• **Work required**
Match the string "Pick" against each line below, and copy every line that matches.

• **Provided entries**
========

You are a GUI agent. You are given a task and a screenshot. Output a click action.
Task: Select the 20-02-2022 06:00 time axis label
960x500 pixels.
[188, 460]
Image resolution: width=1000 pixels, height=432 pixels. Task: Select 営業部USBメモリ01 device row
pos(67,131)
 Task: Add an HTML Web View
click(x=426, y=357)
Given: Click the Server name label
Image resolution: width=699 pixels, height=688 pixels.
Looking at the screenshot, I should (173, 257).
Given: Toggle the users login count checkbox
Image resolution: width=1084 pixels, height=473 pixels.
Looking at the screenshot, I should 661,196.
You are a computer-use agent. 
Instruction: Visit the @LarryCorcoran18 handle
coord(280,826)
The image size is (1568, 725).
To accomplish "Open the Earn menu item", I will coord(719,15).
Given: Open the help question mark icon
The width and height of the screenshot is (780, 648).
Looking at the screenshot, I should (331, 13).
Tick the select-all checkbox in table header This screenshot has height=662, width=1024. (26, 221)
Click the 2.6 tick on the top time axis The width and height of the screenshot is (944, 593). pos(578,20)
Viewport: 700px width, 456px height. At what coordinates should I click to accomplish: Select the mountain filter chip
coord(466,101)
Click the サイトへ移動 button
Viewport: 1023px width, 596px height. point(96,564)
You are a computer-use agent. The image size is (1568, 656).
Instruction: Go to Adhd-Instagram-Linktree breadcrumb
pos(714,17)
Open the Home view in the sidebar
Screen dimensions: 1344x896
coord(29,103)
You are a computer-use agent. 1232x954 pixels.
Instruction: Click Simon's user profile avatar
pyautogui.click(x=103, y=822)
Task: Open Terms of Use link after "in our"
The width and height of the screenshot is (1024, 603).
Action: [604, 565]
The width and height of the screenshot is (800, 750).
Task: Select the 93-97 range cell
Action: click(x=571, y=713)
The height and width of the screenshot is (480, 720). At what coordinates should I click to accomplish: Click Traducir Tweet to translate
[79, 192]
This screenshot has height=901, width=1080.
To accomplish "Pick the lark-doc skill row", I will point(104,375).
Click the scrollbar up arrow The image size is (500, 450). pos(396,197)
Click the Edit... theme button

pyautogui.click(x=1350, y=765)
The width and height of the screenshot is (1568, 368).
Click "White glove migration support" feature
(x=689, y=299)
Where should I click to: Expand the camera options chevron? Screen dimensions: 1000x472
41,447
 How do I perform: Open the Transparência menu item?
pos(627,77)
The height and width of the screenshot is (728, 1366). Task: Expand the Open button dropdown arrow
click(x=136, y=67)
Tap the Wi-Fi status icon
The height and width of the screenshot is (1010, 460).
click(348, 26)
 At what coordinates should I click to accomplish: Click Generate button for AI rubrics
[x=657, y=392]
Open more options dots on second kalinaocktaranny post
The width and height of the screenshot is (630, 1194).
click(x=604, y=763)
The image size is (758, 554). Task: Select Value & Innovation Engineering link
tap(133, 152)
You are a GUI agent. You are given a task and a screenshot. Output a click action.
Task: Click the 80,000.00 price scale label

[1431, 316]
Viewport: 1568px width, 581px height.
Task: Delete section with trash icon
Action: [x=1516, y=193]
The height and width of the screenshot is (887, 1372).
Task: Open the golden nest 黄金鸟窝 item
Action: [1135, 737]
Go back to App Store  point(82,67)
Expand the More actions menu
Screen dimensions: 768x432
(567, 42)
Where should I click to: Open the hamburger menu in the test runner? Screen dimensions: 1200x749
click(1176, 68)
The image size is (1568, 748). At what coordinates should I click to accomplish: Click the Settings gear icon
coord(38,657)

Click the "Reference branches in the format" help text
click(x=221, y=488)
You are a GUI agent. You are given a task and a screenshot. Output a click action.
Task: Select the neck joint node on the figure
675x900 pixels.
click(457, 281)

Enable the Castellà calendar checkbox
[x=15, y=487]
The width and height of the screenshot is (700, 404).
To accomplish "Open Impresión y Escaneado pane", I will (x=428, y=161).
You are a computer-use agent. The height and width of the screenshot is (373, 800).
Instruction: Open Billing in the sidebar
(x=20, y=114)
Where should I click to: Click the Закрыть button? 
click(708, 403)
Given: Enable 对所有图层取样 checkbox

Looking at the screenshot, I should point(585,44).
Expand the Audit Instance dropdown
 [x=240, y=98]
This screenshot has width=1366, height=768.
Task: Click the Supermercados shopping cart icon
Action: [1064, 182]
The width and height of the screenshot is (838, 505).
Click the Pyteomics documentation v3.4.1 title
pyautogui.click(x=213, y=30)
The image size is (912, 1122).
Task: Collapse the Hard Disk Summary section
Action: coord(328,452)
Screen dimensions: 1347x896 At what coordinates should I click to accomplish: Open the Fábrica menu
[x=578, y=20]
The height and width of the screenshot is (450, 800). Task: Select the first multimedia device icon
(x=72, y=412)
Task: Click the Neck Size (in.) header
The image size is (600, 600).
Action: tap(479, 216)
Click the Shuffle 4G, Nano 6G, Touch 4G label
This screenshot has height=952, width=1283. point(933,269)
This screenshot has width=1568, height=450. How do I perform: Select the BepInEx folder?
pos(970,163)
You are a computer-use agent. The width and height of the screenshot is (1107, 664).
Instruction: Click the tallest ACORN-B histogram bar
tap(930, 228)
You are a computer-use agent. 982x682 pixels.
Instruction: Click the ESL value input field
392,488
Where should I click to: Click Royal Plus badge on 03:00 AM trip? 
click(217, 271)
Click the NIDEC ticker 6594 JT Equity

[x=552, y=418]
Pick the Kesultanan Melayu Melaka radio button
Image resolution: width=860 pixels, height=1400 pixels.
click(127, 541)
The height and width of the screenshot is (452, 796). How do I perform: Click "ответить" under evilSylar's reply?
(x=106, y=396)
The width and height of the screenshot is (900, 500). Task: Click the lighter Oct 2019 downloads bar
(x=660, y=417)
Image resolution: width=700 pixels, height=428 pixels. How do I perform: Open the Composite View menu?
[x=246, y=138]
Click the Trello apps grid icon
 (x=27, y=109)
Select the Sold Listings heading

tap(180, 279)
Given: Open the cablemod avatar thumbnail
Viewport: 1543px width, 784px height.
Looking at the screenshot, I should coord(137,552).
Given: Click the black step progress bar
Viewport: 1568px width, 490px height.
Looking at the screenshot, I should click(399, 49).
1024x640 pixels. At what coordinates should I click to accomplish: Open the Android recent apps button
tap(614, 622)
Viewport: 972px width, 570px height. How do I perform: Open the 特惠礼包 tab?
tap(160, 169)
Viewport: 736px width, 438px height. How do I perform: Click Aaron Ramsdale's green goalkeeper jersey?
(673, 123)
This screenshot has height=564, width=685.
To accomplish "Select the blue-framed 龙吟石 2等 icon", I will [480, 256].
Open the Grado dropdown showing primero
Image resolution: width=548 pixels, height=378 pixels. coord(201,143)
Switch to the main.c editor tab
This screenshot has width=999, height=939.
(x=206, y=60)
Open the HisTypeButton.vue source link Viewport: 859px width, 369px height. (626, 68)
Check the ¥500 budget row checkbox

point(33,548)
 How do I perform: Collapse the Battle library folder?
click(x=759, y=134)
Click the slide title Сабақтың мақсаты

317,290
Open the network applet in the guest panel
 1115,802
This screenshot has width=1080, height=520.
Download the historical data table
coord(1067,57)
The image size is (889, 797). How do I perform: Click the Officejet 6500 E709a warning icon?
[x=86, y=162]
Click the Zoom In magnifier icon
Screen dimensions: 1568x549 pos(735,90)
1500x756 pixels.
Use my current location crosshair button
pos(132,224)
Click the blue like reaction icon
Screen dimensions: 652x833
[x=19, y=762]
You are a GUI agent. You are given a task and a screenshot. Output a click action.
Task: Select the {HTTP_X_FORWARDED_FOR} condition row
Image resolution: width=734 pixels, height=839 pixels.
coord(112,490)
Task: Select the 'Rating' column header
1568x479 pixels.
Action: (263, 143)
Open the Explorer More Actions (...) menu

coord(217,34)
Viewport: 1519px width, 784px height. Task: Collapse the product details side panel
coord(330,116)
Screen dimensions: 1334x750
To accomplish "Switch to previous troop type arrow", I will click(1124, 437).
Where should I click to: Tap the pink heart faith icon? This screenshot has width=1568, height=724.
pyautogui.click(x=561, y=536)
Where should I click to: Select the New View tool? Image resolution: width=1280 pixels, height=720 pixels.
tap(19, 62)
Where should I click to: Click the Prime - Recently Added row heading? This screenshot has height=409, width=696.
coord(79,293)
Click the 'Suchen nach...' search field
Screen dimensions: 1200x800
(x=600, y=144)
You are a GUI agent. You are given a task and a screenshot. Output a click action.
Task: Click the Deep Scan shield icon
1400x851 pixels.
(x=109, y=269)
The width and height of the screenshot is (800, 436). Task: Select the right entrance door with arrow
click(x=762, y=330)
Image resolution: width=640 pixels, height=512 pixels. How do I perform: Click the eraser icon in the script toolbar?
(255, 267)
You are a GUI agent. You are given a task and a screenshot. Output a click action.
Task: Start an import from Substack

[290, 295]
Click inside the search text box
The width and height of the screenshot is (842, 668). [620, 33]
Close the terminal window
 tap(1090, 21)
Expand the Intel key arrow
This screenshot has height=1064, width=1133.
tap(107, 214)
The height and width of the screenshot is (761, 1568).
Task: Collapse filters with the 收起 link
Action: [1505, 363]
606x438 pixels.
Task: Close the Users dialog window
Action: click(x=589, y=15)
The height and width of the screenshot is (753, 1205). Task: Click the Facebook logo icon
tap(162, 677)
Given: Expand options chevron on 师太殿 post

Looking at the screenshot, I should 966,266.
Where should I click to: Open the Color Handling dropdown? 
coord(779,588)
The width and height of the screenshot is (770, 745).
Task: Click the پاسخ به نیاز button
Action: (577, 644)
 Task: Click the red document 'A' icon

========

• **Output for this task**
To accomplish "Pick the lark-doc skill row", I will point(104,375).
Pick the Kesultanan Melayu Melaka radio button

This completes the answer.